Top of DATA PROVIDED

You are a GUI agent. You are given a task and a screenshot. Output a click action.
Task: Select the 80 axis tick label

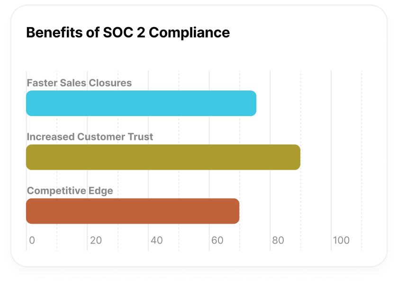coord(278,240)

Bottom of DATA PROVIDED
Top of DATA PROVIDED

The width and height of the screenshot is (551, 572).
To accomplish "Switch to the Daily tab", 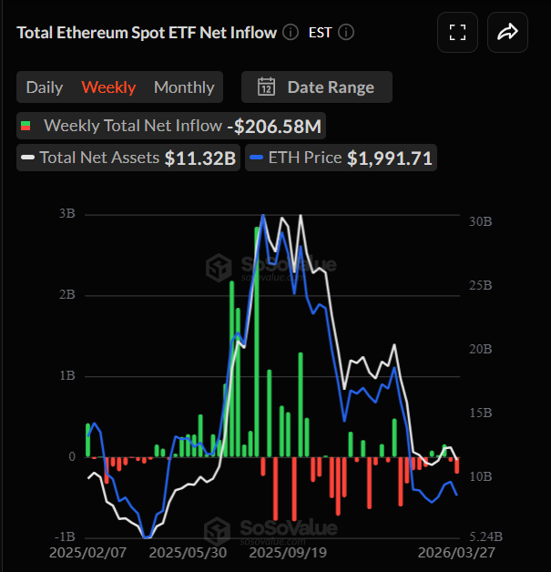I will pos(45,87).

Bottom of DATA PROVIDED
Top of DATA PROVIDED

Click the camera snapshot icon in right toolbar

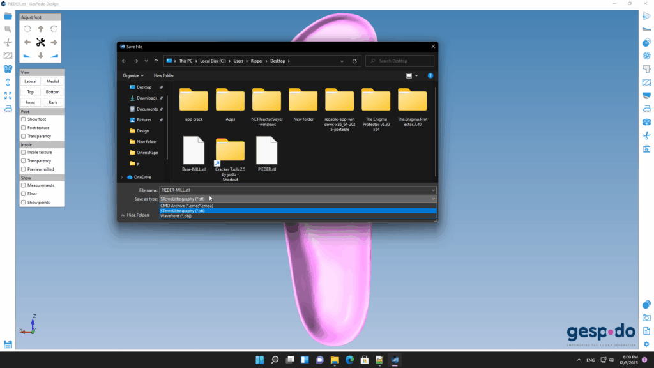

Bottom of DATA PROVIDED

ACTIVITY
Wherever the string "screenshot" appears in the data above, copy the line it sits in.

YOUR RESPONSE
You are a GUI agent. You are given a task and a screenshot. Output a click action.
The width and height of the screenshot is (551, 572).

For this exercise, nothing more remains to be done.